**TO-DO LIST**:
1) According to the text on UK business due diligence, what average overall score did KnowTheChain give across all three sectors in 2023?
2) In the text on UK business due diligence, rewrite the part that opens with the words containing "These are rhetorical" and closes with "UK and overseas.", putting "British firms" in place of "UK companies".

**DOCUMENT TEXT**:
• • • • •

These are rhetorical questions to which most would probably say: no, of course not. Yet these abuses happen with shocking regularity in value chains involving UK companies. From worker exploitation in Leicester(1) to environmental destruction in the Niger Delta(2) to the killing of human rights defenders in Indonesia(3), UK companies are involved in – and indeed profit from – value chain human and labour rights abuses and environmental destruction both in the UK and overseas.

Voluntary commitments by companies have long failed to tackle these issues. At the international level, via the UN, this was recognised to be true more than a decade ago via the unanimous support – including from the UK – of a new approach to stop and remediate such abuses: ‘human rights and environmental due diligence’.

A new law specifically requiring UK businesses to undertake due diligence to prevent human rights abuses and environmental harms linked to their activities is desperately needed – and called for by parliamentarians, businesses, investors, civil society organisations, trade unions and the UK public.(4)

YouGov polling shows that 4 in 5 Britons5 are in favour of new laws to end exploitation and environmental destruction, and more than 125,000 have signed a petition for a new Business, Human Rights and Environment Act.

The new government must heed these calls and live up to its long history of legislating for more equality, social justice and environmental protection. Businesses already committed to human rights and the environment need a level playing field. Corporate impunity for those exploiting people and planet must end.

The business responsibility to respect human rights and the environment is by no means a new concept. In 2011, the UN Human Rights Council unanimously adopted the UN Guiding Principles on Business and Human Rights (UNGPs) and acknowledged that respecting human rights is the global standard of expected conduct for all businesses. This includes respect for the environment and labour rights, as made clear by various international bodies and instruments.(6)

According to the UNGPs, businesses should undertake human rights and environmental due diligence (HREDD), a process to ‘identify, prevent, mitigate and account for’ how they address harm occurring in their operations and value chains. Barriers to justice for those affected have to be broken down and harms remedied.

Yet, few businesses conduct HREDD. KnowTheChain, which scores companies in the ICT, food and beverage, and apparel sectors based on voluntary adherence to the UNGPs, gave an average overall score of 19/100 across all three sectors in 2023.

Perhaps unsurprisingly, given this reality, the situation for victims has not improved. They continue to face barriers to justice and claims for damages for human rights and environmental harm are tied up in courts for years.

Take the example of a claim against Shell from Niger Delta communities which reached the UK Supreme Court in 2021 after a six-year slog. Having only addressed whether jurisdiction exists, the case is still unresolved. The Ogale and Bille communities continue to suffer from widespread oil pollution contaminating their water and destroying their way of life. The cost and time it takes to bring cases like these to court, the jurisdiction challenges created by harms occurring in one country at the hands of parent companies in another, and the fact that most of the relevant information is often in the hands of the accused business, make it impossible for most victims to ever receive remedy from the courts.

• • • • •

**PROVIDED MATERIAL**:
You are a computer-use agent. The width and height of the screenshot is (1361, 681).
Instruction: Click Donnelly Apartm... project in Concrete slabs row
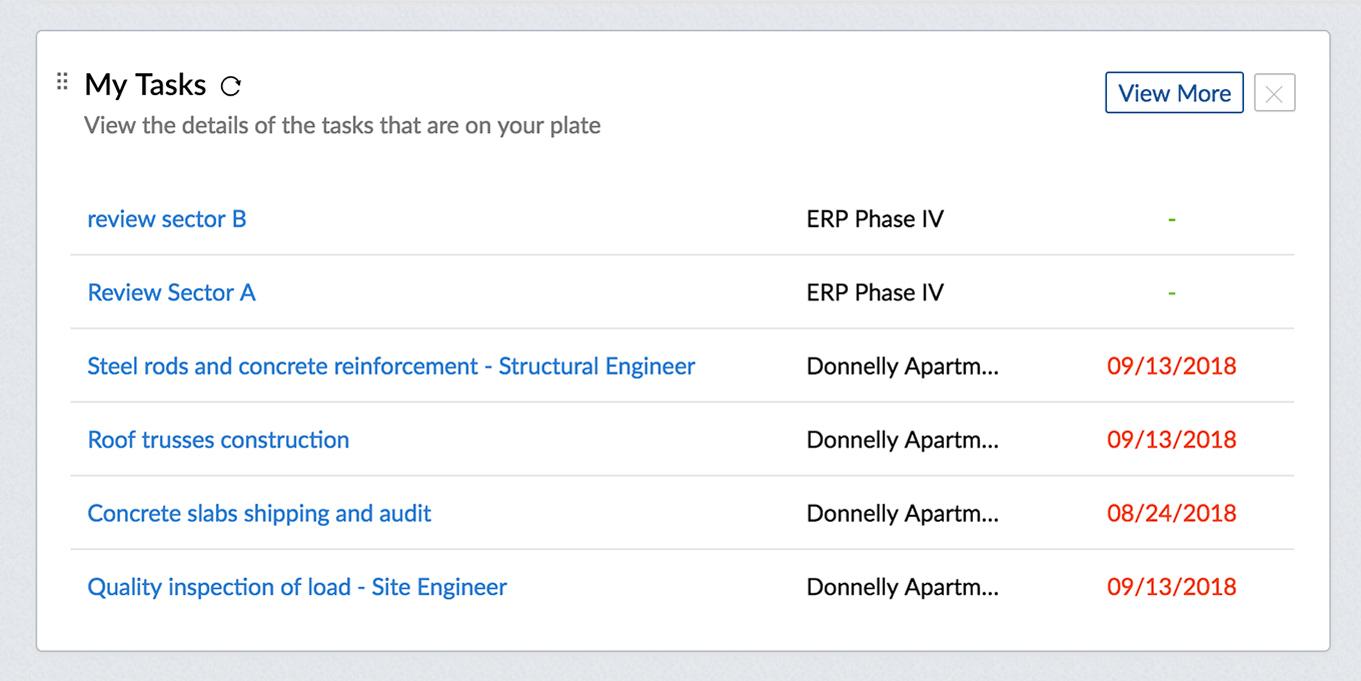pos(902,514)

• • • • •

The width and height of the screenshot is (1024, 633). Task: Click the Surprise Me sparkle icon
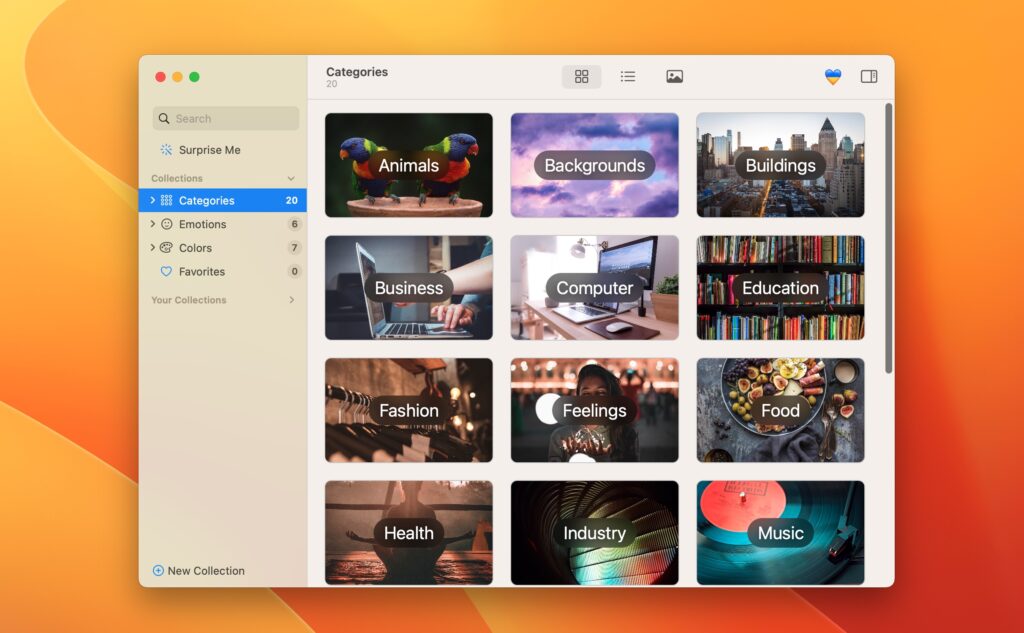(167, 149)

• • • • •

**RESPONSES TO THE EXERCISE**:
1) 19/100

2)
These are rhetorical questions to which most would probably say: no, of course not. Yet these abuses happen with shocking regularity in value chains involving British firms. From worker exploitation in Leicester(1) to environmental destruction in the Niger Delta(2) to the killing of human rights defenders in Indonesia(3), British firms are involved in – and indeed profit from – value chain human and labour rights abuses and environmental destruction both in the UK and overseas.